With the CBOE Volatility Index, or VIX, stuck near record lows for months, traders and market pundits alike have been twisting themselves into knots trying to explain why.
The more pessimistic crowd says the lack of price swings indicates that complacency has crept into the market, setting it up for a painful unwind should a shock occur. Others blame the rapid rise of passive investment, arguing that exchange-traded funds and their kin have homogenized the market to an unprecedented extent.
Dan Galai, a professor emeritus at the Hebrew University of Jerusalem who was a cocreator of the VIX, doesn’t get what all the fuss is about.
In an interview with Business Insider, Galai said he thought the VIX had succeeded in its job of reflecting stock market fear. To him, traders and the overall market are speaking for themselves, and the market has remained efficient. And while he doesn’t see the VIX staying at ultra-low levels forever – he sees no reason it should be higher right now.

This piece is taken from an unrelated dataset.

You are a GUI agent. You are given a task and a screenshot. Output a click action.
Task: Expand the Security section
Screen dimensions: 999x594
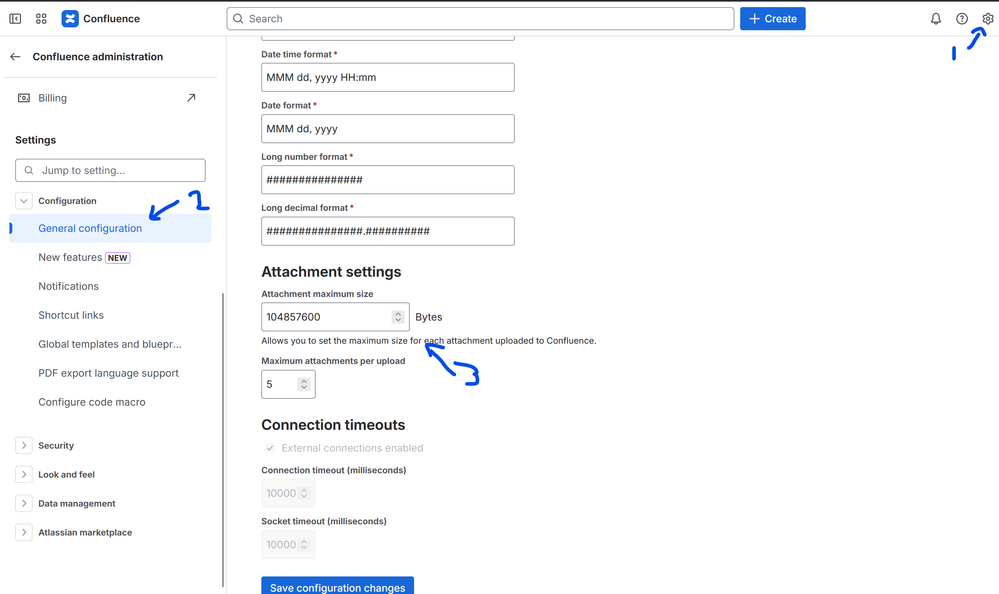23,445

This interview has been edited for clarity and length.
Joe Ciolli: What do you have to say to people who are crying out that the VIX is too low?
Dan Galai: It’s hard to say the market is biased one way or another. The VIX is actually reflecting market expectations in the sense that people pay for the options, it’s traded, and anybody can be on any side of the fence. It’s doing its job of reflecting the market consensus going forward.

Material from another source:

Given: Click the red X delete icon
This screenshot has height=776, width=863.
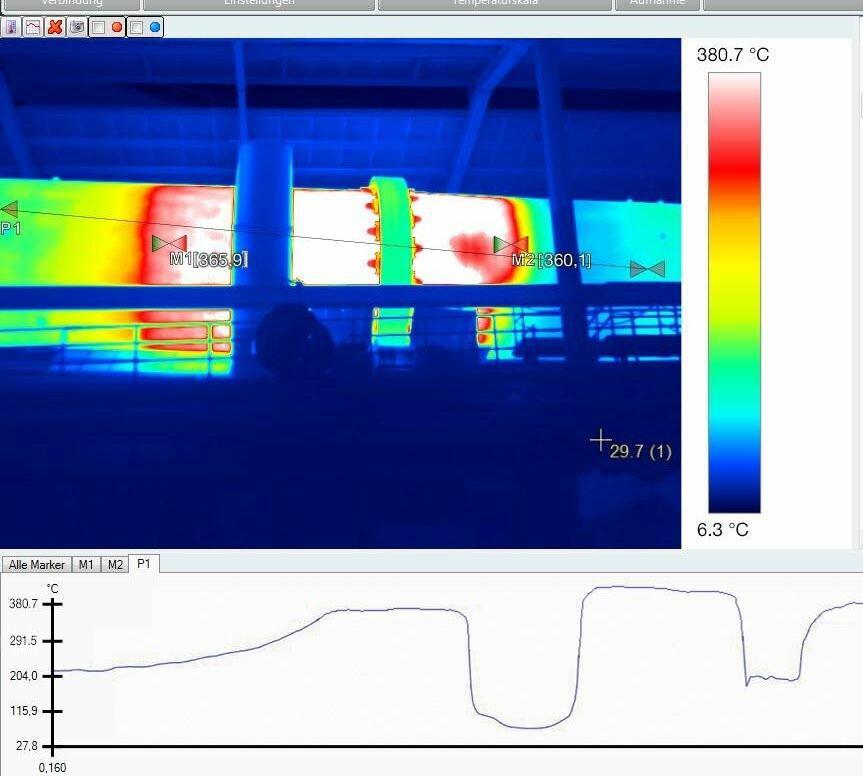Looking at the screenshot, I should 55,27.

The market is pretty efficient, and we have no reason to believe it’s inefficient. It reflects market expectation for the 30 days ahead, and it’s been right recently. For months and months, you didn’t have any jumps or changes.
Ciolli: What are your thoughts on VIX-linked products? They’re getting super popular – in fact, we just wrote a story about a former manager at Target who says he’s made millions shorting the VIX. Is it a sustainable way to invest?

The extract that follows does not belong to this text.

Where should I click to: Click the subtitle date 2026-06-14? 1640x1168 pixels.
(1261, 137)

Galai: It’s hard to classify. It’s as if you’re in a casino, and you have some stupid hot money and are trying to use it on some sort of roulette game.
There are thousands and thousands of people trading VIX options, which is really a substitute for going to Vegas and betting on the roulette. Whenever people are turning the marketplace into betting, I don’t see it positively. But that’s a fact of life. People like to bet and not to invest wisely. They’re not using any sort of long-term investment strategies.
But the market always has its own dynamics, and the effect is marginal. I don’t think they change the market. Volatility is low, and it’s been low. If the market was expected to change abruptly, we’d see it in options prices.
Shorting volatility is a type of trend. If you remember, before the birth of the internet bubble, some predicted that the market would collapse, and they went short, short, short. And they lost money for three years, until eventually the market collapsed. But a lot of those people were out of the market because they didn’t have money anymore. Anything can happen.
It’s not as if I’m trying to say that it’s going to stay at a low level forever. With so much liquidity in the market, it suppresses volatility, and that comes with interest rates so low. Volatility being low for a long time is relatively new, but maybe it’s correlated, with the same causes.
Ciolli: What do you say to people that rationalize low volatility by saying we’re simply in a new regime, where price swings are lower and will stay that way? Do you agree or could we be headed higher eventually?
Galai: It will probably happen, but it could happen in one month, or half a year, we don’t know. There’s no indication. It’s tied to when interest rates are going to change. When interest rates start moving up, so will volatility.
Ciolli: People make a similar argument about passive investing – that this is the way things are now, and we should get used to it. But that hasn’t been tested in a down market, or when interest rates are anything but near rock bottom. What’s your take?
Galai: There’s no doubt that passive investment and ETFs changed the nature of correlations in the marketplace among different securities. Once you create baskets, you create artificially high correlations between the members of those baskets. Whether it changes the environment in the long term, I’m not sure. We don’t have enough history to make any strong conclusions about it.
Ciolli: Any final thoughts?
Galai: You can find what’s happening in the US on a global basis. You have the same phenomenon of low volatility. Maybe the US is the dominant force, but it’s happening everywhere.
You used to see independent behavior in different global markets, and today you see much closer correlations not just in the stock markets but in interest rates and volatility. We’re becoming an even smaller village on a global basis than we used to be.